De quem é a “mão boba” que tocou o corpo de Michelle Bolsonaro durante entrevista
O gesto, atribuído ao médico Brasil Caiado, foi classificado como machista e sem consentimento, reacendendo o debate sobre respeito às mulheres em espaços públicos e institucionais
Vídeo mostra Michelle Bolsonaro sendo tocada de forma inadequada durante uma entrevista. O gesto, atribuído ao médico Brasil Caiado, foi classificado como machista e sem consentimento, reacendendo o debate sobre respeito às mulheres em espaços públicos e institucionais.
O QUE ACONTECEU
Durante uma entrevista concedida pela ex-primeira-dama Michelle Bolsonaro, um episódio constrangedor chamou a atenção do público e das redes sociais. Um homem aparece tocando o corpo de Michelle de forma considerada inadequada, em um gesto popularmente descrito como “mão boba”. A cena, registrada em vídeo, teve ampla repercussão e gerou críticas por ser interpretada como um ato sem consentimento e atentatório à dignidade da ex-primeira-dama.

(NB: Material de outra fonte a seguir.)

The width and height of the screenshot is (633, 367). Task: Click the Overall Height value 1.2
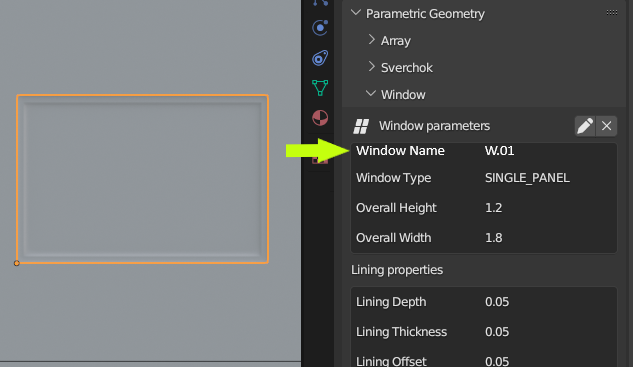(x=493, y=208)

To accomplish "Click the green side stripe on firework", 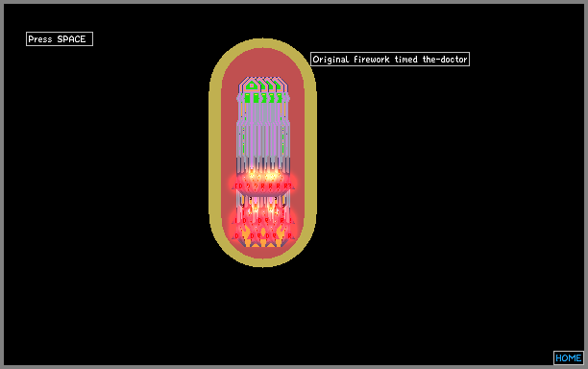I will 244,140.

O episódio ocorreu em ambiente público, diante das câmeras, o que intensificou a reação negativa. Internautas e veículos de comunicação classificaram o gesto como machista e inaceitável, reacendendo o debate sobre respeito às mulheres em espaços institucionais e políticos. Especialistas ouvidos pela imprensa destacaram que atitudes desse tipo evidenciam práticas ainda enraizadas de desrespeito, que tratam mulheres como objetos e não como cidadãs com direitos.
Nas imagens que circulam nas redes, o responsável pelo gesto é identificado como o médico Brasil Caiado, que toca Michelle na região do quadril ao tentar desviá-la, sem que haja, no registro visual, qualquer indicação de consentimento explícito. Até o momento, não há informação pública sobre reclamações formais ou pedidos de desculpas das partes envolvidas.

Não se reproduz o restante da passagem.